The timing matters. Archer is trying to move from a speculative electric-aircraft name to a company with aircraft in real operations, saying this month that initial U.S. operations are expected in 2026 under the federal eVTOL Integration Pilot Program and ahead of the LA28 Olympic Games. eVTOL means electric vertical takeoff and landing — aircraft built to lift off like a helicopter and fly short routes like a small plane.
Friday is a regular U.S. equity session, though trading comes ahead of a long weekend. The NYSE lists core trading from 9:30 a.m. to 4 p.m. ET and shows U.S. markets closed for Memorial Day on Monday, May 25; Reuters said Wall Street futures were higher before the open, with S&P 500 futures up 0.31% and Nasdaq futures up 0.32%.
The latest stock move followed a strong Thursday tape. MarketBeat said Archer rose 5.8% on May 21, traded as high as $6.14 and drew about 63.9 million shares of volume, roughly 80% above its average. The same report said recent analyst commentary stayed mixed but broadly positive, with Canaccord Genuity and Needham cutting price targets while keeping Buy ratings.
The company’s own numbers keep the debate grounded.

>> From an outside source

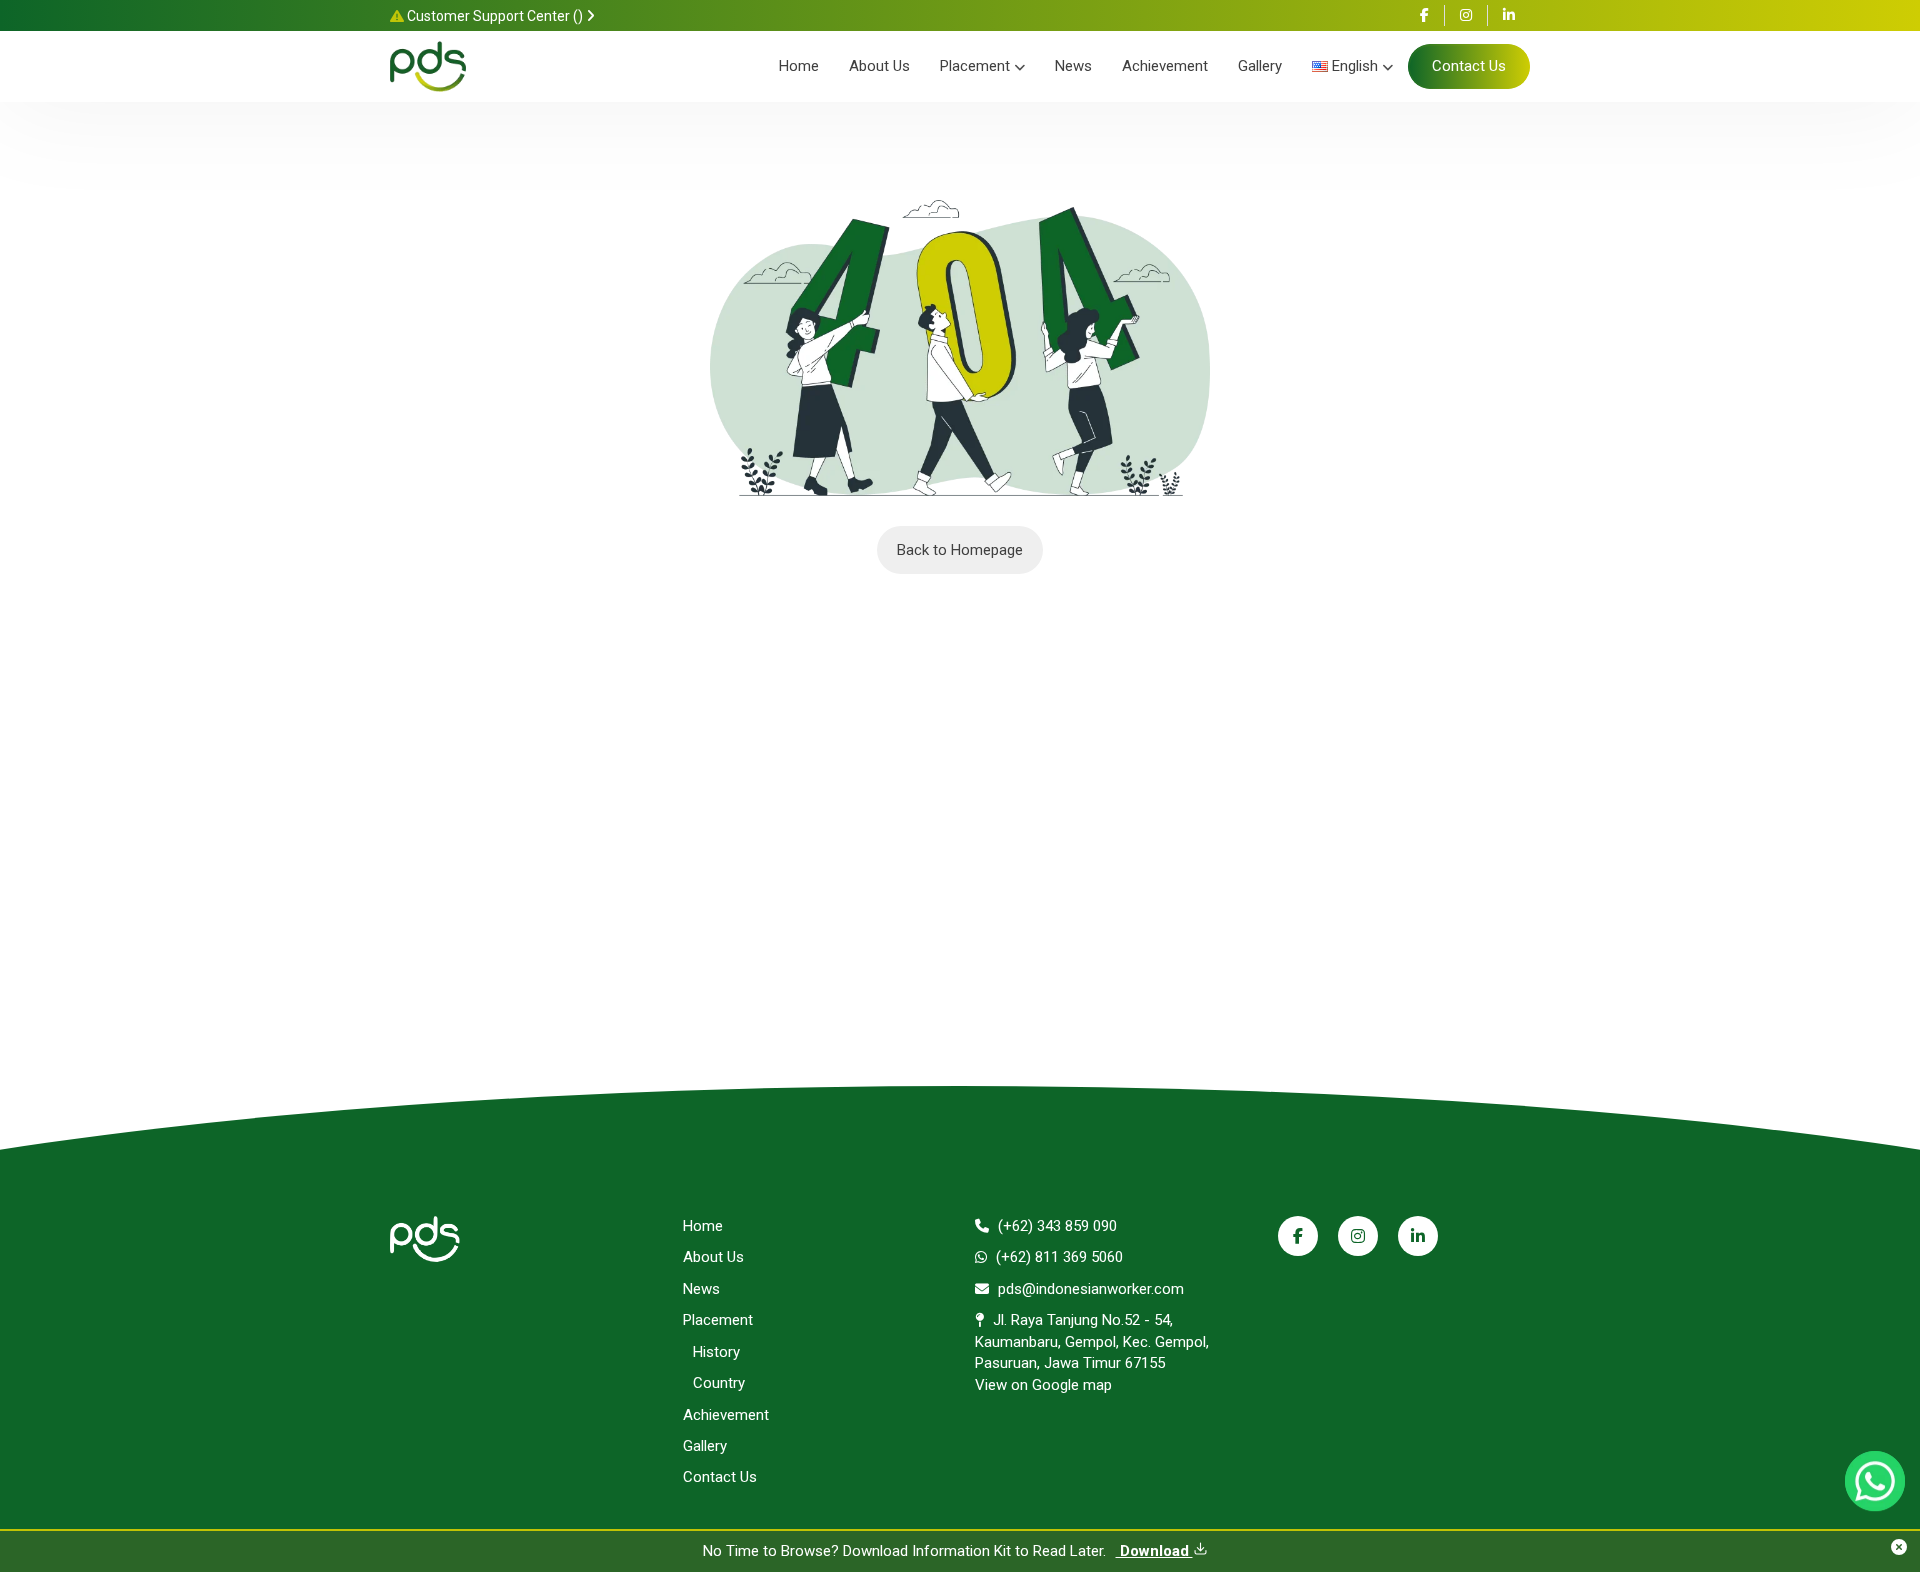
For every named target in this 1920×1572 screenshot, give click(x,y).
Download (1154, 1551)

Archer reported first-quarter revenue of $1.6 million, a net loss of $217.7 million and operating expenses of $256.2 million. It ended March with $1.7759 billion in cash, cash equivalents and short-term investments, while guiding for a second-quarter adjusted EBITDA loss of $170 million to $200 million; adjusted EBITDA is a profit measure that strips out interest, taxes, depreciation, amortization and some other items.
Founder and Chief Executive Adam Goldstein cast the quarter as bigger than the passenger air-taxi story, saying Archer was “far more than an air taxi company” as defense and AI software work move forward. He also said the company was “investing and building accordingly.” Archer Aviation
Competition is close, and the federal program is not Archer’s alone. The FAA said in March that eight projects were selected for the eVTOL pilot program, including projects with Archer, Joby Aviation and BETA Technologies among the partners; the agency said data from the projects would help shape future rules for advanced air mobility.
For Archer, that makes certification progress the real stock catalyst. The company said it became the first eVTOL company to close Phase 3 of the FAA’s four-phase type-certification process for its Midnight aircraft and is working through Phase 4, where compliance is shown through formal testing and analysis.
But the risk is still plain. Archer is burning cash while it builds aircraft, test programs, airport plans and defense projects; if FAA certification, pilot-program operations or government awards slip, the stock could trade less like a near-term transport business and more like another capital-hungry aerospace development story. The company warned that its expectations on certification, manufacturing, deployment and vertiport infrastructure may differ materially from actual results.
That leaves ACHR heading into the holiday weekend with a familiar split: traders have a fresh price move, while longer-term holders still need proof that the aircraft, rules and routes can arrive on schedule. The next test is not just whether the stock can hold Thursday’s jump. It is whether Archer can turn regulatory progress into flight hours investors can measure.